More specifically, likely referring to the dichotomy between crypto analysts’ forecasts, the Digital Currency Fund C-suite member noted that BTC may continue to drop “and/or eventually retest its all-time high… at a minimum.”
He explained that each wave of adoption, with 2017 being the most recent, is an “order of magnitude bigger than the last.” As such, if crypto asset valuations start to run again, the increased number of consumers, coupled with exponentially increasing “price expectations of “HODL’ers,” will push BTC above and beyond $20,000. Milne’s pseudo-prediction wasn’t only chalked up to the number of industry participants, as the Monaco-based investor went on to touch on industry fundamentals.
Rebutting a recent quip from Chris Burniske, a partner at Placeholder Ventures, that the mainstream consciousness has lost track of Bitcoin, Milne noted that the asset has achieved “mainstream awareness.” So, when BTC shows signs of life, monumental amounts of FOMO will begin to show its lovely face.
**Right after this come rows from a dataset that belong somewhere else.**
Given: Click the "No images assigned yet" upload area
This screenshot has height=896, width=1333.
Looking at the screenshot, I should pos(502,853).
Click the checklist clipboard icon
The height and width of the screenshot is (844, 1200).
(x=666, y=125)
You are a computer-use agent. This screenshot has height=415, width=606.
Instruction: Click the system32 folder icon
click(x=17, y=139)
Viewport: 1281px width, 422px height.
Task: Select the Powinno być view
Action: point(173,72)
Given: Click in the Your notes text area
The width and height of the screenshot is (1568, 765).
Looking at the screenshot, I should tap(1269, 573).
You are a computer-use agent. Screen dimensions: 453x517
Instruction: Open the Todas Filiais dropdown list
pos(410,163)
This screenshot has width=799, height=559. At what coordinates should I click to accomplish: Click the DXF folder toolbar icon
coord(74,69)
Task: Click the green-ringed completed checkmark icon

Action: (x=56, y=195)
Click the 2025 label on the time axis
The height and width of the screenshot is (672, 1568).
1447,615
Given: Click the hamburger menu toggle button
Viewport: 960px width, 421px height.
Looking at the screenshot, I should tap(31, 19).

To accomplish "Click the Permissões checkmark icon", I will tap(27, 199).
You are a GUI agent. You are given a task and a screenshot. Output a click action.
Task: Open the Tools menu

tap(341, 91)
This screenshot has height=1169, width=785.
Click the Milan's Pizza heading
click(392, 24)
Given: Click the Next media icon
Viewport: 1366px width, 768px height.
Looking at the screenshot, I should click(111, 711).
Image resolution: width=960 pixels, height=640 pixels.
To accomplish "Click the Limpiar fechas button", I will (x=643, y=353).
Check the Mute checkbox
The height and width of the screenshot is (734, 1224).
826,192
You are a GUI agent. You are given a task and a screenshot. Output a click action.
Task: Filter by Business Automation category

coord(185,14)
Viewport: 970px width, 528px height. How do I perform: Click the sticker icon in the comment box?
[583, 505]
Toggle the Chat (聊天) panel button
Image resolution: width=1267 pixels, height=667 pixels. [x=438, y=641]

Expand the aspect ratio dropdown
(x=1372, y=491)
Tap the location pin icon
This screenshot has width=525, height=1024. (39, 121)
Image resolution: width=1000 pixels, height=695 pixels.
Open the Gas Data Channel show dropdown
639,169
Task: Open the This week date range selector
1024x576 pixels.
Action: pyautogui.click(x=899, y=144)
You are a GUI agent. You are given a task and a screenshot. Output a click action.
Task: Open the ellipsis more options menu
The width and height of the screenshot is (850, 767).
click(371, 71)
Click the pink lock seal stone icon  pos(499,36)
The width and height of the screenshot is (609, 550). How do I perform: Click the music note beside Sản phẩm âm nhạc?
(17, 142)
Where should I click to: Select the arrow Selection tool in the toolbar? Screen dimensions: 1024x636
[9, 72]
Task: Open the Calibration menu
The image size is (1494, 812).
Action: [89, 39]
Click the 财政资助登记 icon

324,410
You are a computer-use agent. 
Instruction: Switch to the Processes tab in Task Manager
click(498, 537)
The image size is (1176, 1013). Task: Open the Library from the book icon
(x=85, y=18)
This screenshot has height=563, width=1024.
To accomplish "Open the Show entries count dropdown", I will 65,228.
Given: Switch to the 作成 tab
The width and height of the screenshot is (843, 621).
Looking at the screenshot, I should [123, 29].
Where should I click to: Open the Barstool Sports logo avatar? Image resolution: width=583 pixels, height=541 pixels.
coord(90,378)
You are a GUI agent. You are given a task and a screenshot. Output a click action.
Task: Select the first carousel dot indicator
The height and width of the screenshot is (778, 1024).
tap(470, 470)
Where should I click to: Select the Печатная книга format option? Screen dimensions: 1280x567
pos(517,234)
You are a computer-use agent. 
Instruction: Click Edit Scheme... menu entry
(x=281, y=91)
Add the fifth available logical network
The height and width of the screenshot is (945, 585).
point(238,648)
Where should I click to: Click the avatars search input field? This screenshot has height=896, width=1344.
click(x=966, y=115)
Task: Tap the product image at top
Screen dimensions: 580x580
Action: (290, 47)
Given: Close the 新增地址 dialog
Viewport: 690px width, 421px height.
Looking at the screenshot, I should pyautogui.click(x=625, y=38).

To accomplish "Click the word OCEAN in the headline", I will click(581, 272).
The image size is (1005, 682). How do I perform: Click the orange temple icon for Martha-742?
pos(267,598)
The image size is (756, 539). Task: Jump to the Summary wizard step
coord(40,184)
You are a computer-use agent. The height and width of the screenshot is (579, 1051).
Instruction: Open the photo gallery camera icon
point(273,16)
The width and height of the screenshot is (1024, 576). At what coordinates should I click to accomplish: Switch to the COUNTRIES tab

Milne added that the institutional groundwork that is getting laid will also help propel BTC to new heights.
Don’t Doubt Gold 2.0
In subsequent comments, Milne, a self-proclaimed altcoin skeptic, added that Bitcoin has also seen its Store of Value (SoV) proposition become more apparent. More specifically, he noted that Bitcoin’s investors are now “very aware that BTC is like trading gold with 100x leverage,” along with the fact that the flagship cryptocurrency’s inflation rate will be lower than that of the precious metal. And, as “no one appears to doubt the usefulness of gold,” Milne added that they shouldn’t doubt the potential of BTC, the de-facto digital version of the asset under Fort Knox’s care.